I am personally using a conservative estimation that my portfolio will just
keep up with inflation (0% real growth), and since I don't plan to leave any
legacy, my math is simple, adjusted for inflation I can withdraw PORTFOLIO /
(90 - CURRENT_AGE) every year. Based on that math, I still have a long way to
go.

------
ignorantguy
32 year old here. Not much savings, 2 grand in emergency fund, 10 grand in
401k (realized a little bit late!)

------
pilom
31, married so all numbers are as a couple. Lived in DC for a year then moved
to Denver. Started at a defense contractor then gave that up to work remotely
for an ecommerce company for almost the same salary.

Net worth is about $450k, ~425k in Vanguard and $25k in checking/savings
accounts. Of the Vanguard money, 2/3rds in 401k or IRA accounts and 1/3 in
taxable accounts. Came out of college with $210k in debt (paid for both of us
to get Bachelors and Masters).

Anyone who has questions about investing or anything, feel free to reach out.
Email in profile.

------
hellowway4567
I'm 29 but I'll soon hit 30. I have roughly $85k.

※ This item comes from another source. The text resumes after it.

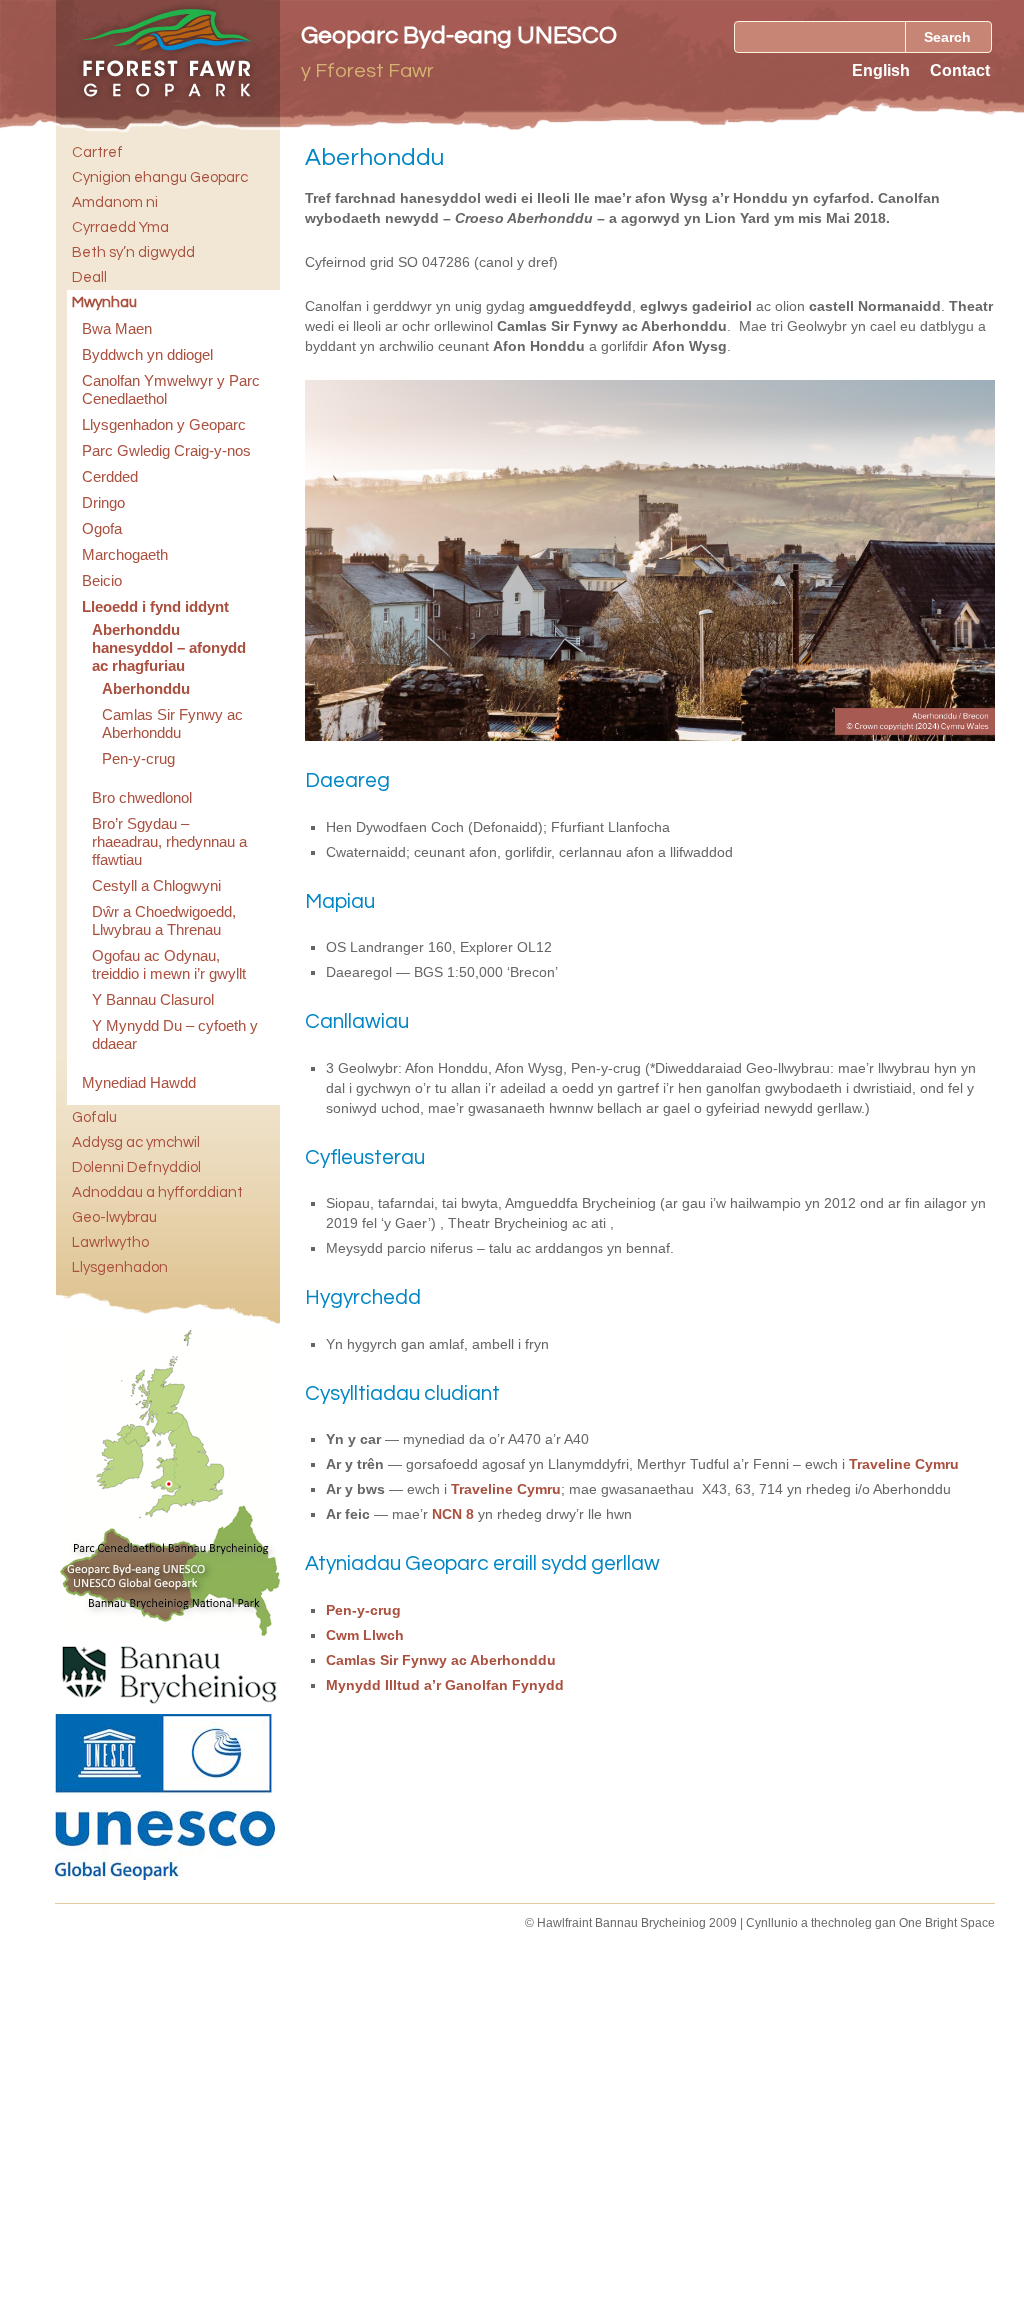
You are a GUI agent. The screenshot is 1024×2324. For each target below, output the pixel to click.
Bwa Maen (117, 328)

I save all my money in normal savings account, no investing or anything
related to 'value increasing'. I don't have a separate retirement account
either. I feel like I am not managing my money well enough, but I also don't
feel like I have a "plan" for when I'm older. My next job have a clause where
they will match retirement savings up to X percentage, that's a good step I
guess? Kinda lost on the whole thing.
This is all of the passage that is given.